◆ **EXERCISE INSTRUCTIONS**:
When a line in the entries below contains the word "computer", copy that line.

Records drawn from a dataset:
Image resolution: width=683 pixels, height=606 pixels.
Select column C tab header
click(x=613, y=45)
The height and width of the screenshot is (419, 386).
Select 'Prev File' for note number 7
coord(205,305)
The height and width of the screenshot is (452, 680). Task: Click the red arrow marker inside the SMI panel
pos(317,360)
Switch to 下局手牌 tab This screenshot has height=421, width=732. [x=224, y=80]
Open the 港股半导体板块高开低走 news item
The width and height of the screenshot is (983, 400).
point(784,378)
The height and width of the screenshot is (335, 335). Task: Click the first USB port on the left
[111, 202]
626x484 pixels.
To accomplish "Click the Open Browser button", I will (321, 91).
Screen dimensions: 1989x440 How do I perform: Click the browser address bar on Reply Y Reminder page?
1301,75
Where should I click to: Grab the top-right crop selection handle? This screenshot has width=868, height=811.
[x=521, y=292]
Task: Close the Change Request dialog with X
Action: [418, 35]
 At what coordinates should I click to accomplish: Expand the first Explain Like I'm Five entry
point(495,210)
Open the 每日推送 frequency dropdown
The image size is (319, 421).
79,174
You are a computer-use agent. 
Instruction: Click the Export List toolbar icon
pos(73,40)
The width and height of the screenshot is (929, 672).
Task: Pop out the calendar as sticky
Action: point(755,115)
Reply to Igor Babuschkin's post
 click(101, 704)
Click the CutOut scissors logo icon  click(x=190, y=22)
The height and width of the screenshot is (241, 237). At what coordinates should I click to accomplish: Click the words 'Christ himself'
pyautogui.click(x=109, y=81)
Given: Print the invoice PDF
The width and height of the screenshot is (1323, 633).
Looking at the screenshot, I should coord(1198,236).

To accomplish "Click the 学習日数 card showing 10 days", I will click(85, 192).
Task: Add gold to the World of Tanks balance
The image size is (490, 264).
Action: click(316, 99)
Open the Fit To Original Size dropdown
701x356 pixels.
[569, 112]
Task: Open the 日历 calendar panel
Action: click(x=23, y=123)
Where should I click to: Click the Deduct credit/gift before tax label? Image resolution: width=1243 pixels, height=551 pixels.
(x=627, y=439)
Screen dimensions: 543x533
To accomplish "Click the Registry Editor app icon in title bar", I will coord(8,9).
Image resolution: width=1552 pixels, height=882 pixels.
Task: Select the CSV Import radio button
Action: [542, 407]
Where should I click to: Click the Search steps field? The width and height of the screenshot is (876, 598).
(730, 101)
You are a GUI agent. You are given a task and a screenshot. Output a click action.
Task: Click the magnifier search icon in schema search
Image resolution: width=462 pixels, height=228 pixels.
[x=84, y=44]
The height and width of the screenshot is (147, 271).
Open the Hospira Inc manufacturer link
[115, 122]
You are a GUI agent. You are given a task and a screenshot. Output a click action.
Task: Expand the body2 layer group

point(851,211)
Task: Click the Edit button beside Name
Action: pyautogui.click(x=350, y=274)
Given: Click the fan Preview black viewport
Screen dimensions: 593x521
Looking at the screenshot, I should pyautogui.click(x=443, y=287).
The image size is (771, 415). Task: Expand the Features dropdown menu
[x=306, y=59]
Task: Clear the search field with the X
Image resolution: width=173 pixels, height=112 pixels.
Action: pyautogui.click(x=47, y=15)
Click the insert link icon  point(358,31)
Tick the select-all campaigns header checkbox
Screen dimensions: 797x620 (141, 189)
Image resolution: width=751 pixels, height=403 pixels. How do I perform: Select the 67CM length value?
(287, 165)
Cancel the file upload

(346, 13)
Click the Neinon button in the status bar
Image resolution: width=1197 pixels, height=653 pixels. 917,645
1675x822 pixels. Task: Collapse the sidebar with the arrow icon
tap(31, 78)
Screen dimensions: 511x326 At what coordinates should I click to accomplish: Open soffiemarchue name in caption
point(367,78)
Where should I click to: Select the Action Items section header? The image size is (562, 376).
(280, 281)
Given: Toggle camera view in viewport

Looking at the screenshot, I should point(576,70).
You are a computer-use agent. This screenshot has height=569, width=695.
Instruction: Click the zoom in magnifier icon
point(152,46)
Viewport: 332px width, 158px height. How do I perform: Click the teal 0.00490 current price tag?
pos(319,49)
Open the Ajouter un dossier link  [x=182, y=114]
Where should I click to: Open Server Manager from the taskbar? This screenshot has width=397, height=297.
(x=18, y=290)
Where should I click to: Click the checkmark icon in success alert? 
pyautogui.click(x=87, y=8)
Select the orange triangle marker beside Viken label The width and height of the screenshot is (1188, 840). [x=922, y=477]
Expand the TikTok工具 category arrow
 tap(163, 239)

◆ **EXERCISE OUTPUT**:
You are a computer-use agent. 
You are a computer-use agent. This screenshot has height=569, width=695.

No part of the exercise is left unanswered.